Work instructions: Only one stretch of the listing below is wanted: every line from the first to the line containing "Click the Stok", set down exactly.

Exercise input:
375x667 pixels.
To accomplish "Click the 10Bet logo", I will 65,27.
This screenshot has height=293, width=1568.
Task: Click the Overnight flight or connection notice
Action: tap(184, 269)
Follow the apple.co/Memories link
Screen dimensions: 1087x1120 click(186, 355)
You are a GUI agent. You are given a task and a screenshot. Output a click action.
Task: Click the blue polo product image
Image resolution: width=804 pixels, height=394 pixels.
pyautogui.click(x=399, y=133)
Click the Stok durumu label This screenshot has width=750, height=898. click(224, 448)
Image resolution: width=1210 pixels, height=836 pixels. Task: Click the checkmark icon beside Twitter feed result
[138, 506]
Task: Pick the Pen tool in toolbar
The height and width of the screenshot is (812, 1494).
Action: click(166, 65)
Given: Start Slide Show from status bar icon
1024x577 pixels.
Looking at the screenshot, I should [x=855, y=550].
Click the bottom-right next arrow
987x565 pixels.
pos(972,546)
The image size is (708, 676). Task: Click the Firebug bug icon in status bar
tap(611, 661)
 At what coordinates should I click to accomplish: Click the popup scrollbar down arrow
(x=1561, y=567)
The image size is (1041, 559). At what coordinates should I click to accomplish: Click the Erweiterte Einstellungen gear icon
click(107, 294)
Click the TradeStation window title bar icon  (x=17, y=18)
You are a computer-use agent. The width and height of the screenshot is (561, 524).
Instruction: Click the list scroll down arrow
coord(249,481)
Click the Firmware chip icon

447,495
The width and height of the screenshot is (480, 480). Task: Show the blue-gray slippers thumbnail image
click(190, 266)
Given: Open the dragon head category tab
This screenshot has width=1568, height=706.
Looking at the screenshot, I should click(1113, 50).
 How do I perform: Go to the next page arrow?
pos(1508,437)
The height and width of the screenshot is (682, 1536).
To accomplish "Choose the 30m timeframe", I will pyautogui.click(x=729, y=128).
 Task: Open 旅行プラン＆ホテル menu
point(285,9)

Output below:
375x667 pixels.
To accomplish "Click the 10Bet logo", I will 65,27.
This screenshot has height=293, width=1568.
Task: Click the Overnight flight or connection notice
Action: tap(184, 269)
Follow the apple.co/Memories link
Screen dimensions: 1087x1120 click(186, 355)
You are a GUI agent. You are given a task and a screenshot. Output a click action.
Task: Click the blue polo product image
Image resolution: width=804 pixels, height=394 pixels.
pyautogui.click(x=399, y=133)
Click the Stok durumu label This screenshot has width=750, height=898. click(224, 448)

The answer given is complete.